The Virgin Islands Water and Power Authority is facing an existential crisis. The government-run power company is spiraling into insolvency while the territory itself struggles to recover from two catastrophic hurricanes. WAPA, which is flat-lining under more than $1.2 billion in institutional and other debts, according to testimony given in March by WAPA Executive Director Lawrence Kupfer, saw its senior bonds downgraded last month by Moody’s Investors Service to eight steps below investment grade. That means Wall Street sees a high likelihood the utility will default.
“That’s the situation in the U.S. Virgin Islands, where the power agency is contending with a financial squeeze that echoes what happened in Puerto Rico in the run up to that government’s record-setting bankruptcy,” according to the Bloomberg business publication on Tuesday, October 1st.
Later that day, the mad squabbles between WAPA and just about every ratepayer and public officials in the territory spilled over. Virgin Islands senators grilled WAPA executives for more than 12 hours during a Committee of the Whole investigative hearing as a handful of anti-WAPA protestors chanted outside.
WAPA is under an intense public microscope as island-wide power outages were a near-daily occurrence much of the summer on St. Thomas/ St. John, and a little less frequently, on St. Croix. Meanwhile, Virgin Islanders pay one of the highest utility rates – 43 cents per-kilowatt-hour. And the rate could go even higher.
The Senate session this week set the stage for a VI Public Services Commission hearing two days later.

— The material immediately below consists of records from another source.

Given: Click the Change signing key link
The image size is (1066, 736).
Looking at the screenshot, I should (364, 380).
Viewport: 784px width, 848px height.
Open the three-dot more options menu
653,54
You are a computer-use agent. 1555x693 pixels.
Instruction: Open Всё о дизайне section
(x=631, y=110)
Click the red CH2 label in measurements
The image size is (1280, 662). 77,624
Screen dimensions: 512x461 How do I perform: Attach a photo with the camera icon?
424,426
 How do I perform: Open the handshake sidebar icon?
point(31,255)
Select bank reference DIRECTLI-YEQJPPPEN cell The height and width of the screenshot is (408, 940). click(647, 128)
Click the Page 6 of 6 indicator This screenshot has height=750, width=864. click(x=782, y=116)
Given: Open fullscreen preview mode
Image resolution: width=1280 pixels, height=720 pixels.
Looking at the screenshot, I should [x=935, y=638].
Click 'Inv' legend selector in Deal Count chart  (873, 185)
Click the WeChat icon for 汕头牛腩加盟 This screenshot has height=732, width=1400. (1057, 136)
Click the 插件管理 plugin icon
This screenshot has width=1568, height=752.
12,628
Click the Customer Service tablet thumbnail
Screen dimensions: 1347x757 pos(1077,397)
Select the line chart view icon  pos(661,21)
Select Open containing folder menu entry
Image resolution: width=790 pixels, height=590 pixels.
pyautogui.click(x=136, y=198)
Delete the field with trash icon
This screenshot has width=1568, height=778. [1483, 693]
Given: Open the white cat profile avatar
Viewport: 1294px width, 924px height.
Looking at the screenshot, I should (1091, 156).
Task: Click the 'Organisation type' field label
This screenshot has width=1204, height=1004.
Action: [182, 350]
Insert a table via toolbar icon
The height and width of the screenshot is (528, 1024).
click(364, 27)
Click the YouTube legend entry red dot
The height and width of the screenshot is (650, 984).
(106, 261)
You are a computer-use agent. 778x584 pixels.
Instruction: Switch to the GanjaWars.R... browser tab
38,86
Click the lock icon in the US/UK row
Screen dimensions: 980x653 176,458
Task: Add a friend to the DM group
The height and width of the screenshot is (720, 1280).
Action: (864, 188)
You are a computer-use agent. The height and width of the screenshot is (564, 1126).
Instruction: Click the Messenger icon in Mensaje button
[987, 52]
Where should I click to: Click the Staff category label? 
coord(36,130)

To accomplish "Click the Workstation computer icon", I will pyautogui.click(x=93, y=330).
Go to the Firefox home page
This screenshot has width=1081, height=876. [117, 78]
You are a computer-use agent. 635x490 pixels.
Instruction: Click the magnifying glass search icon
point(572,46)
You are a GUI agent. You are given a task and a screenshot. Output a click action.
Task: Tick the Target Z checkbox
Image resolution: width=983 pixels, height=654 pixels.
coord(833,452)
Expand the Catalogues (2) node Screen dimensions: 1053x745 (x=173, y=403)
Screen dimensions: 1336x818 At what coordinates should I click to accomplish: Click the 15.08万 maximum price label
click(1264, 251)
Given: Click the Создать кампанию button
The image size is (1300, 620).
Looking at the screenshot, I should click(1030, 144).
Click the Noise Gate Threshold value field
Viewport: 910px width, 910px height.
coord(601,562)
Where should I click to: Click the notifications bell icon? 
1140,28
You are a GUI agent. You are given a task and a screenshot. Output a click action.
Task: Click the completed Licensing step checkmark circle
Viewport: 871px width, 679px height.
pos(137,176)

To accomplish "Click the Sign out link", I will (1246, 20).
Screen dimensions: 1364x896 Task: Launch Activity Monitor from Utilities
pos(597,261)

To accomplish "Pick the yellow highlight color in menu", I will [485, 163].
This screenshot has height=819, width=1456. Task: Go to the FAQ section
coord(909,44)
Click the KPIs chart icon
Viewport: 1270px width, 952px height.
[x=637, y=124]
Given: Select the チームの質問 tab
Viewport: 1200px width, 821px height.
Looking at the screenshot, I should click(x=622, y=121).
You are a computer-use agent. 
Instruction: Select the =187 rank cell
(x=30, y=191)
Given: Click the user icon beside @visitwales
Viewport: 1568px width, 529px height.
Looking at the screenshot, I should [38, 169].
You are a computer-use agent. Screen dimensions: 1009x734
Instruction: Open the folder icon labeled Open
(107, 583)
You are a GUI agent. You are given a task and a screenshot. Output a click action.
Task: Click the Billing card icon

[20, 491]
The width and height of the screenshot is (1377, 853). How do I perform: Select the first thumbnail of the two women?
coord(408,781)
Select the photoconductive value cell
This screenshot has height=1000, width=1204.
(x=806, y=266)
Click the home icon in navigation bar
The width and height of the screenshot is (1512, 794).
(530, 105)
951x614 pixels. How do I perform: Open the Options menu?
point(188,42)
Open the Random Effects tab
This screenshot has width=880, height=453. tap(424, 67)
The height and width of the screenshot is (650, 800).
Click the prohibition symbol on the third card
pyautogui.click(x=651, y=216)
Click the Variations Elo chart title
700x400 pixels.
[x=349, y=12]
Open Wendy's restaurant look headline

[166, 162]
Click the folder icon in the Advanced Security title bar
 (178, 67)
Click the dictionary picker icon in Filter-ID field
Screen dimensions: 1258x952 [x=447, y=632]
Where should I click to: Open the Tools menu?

Members of the PSC on Thursday questioned WAPA’s financial management capabilities, then declined for the second straight hearing to vote on the power authority’s request for a 3 cents per-kilowatt-hour increase in the base utility rate paid by homeowners and businesses.
“You went to the Legislature the other day and you got brutalized because of power outages and your rates being so high,” said PSC member Andrew Rutnick. Quite simply, “… you have a bad track record when it comes to managing things,” Mr. Rutnick said.
At home, Virgin Islanders deal day-to-day with the high rates and routine power outages. Outside of the territory, it’s not a good look either.
- The VI Delegate to Congress, Stacey Plaskett, wrote to Gov. Albert Bryan and Sen. President Novelle Francis urging an energy State of Emergency in the territory be declared. An emergency declaration, sh said, would open the doors to additional federal financial and subject-matter expertise.
- Consumer advocates are circulating a petition calling on lawmakers to impose stricter oversight.
Mr. Bryan has been one of the few influential officials to publicly stand behind WAPA.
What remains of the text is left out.